*Work to complete*: Every line from the one with "You are a GUI" through the end of the entries below must be retyped exactly, and only those lines. The pictures are not part of the copy.

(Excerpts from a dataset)
------------------------------------------------------------------------

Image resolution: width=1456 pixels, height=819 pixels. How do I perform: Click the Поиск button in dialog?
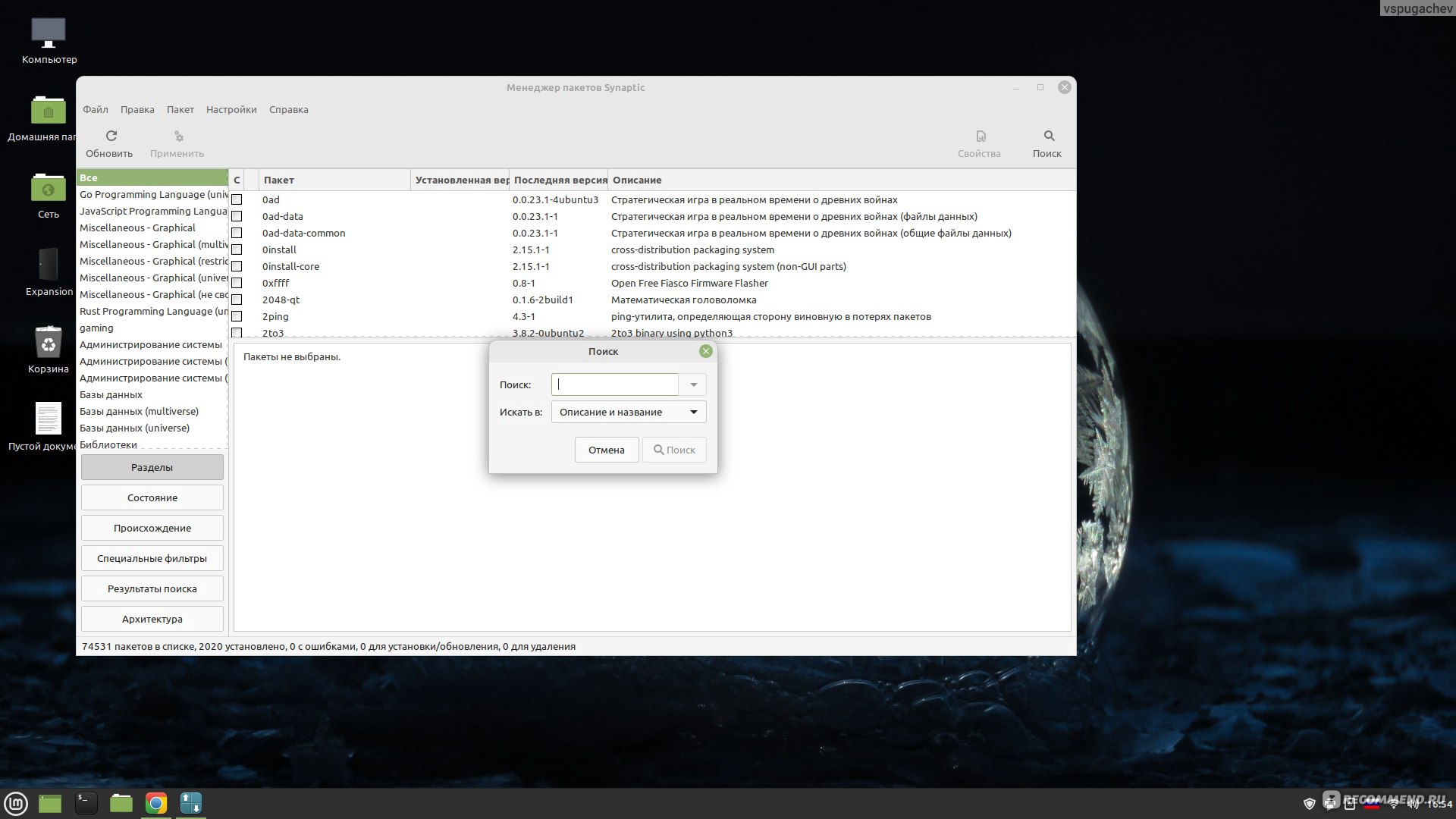pyautogui.click(x=673, y=449)
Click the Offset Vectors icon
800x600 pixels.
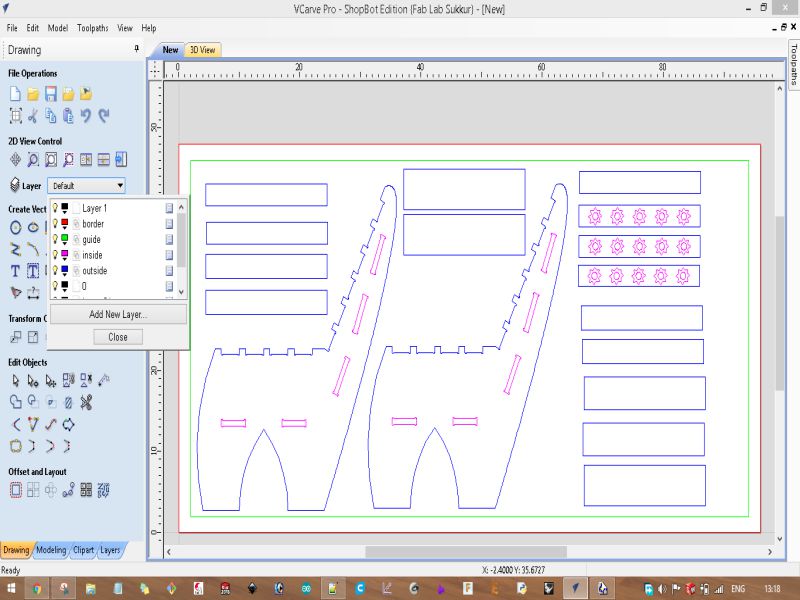(x=15, y=490)
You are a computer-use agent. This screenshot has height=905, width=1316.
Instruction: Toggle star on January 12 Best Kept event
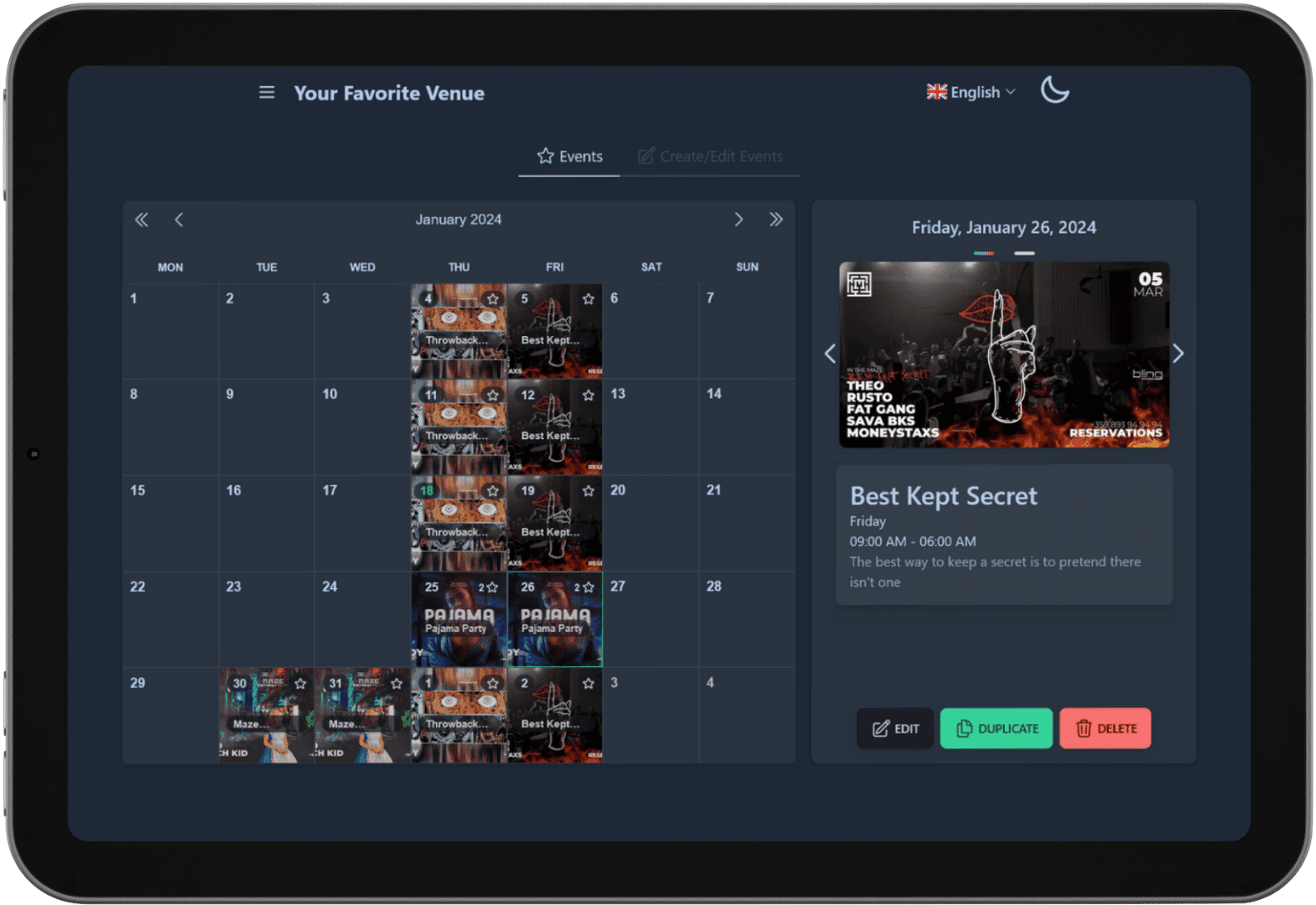pos(588,395)
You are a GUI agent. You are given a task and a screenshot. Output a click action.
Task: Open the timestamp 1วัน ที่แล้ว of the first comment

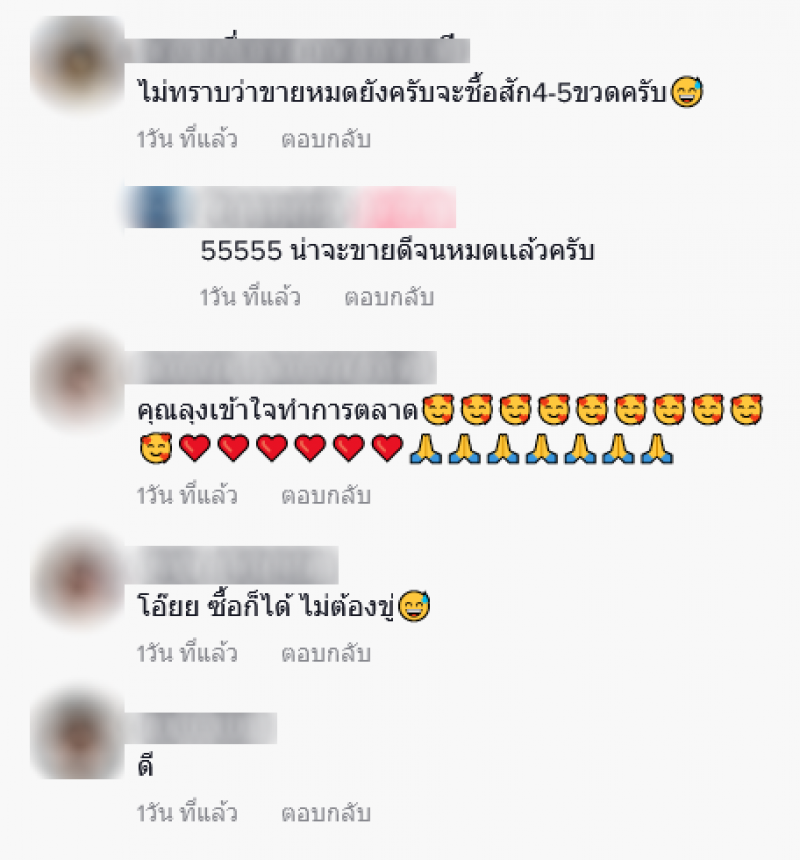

------------------------------------------------------------------------

*Answer section*:
You are a GUI agent. You are given a task and a screenshot. Output a click action.
Task: Open the timestamp 1วัน ที่แล้ว of the first comment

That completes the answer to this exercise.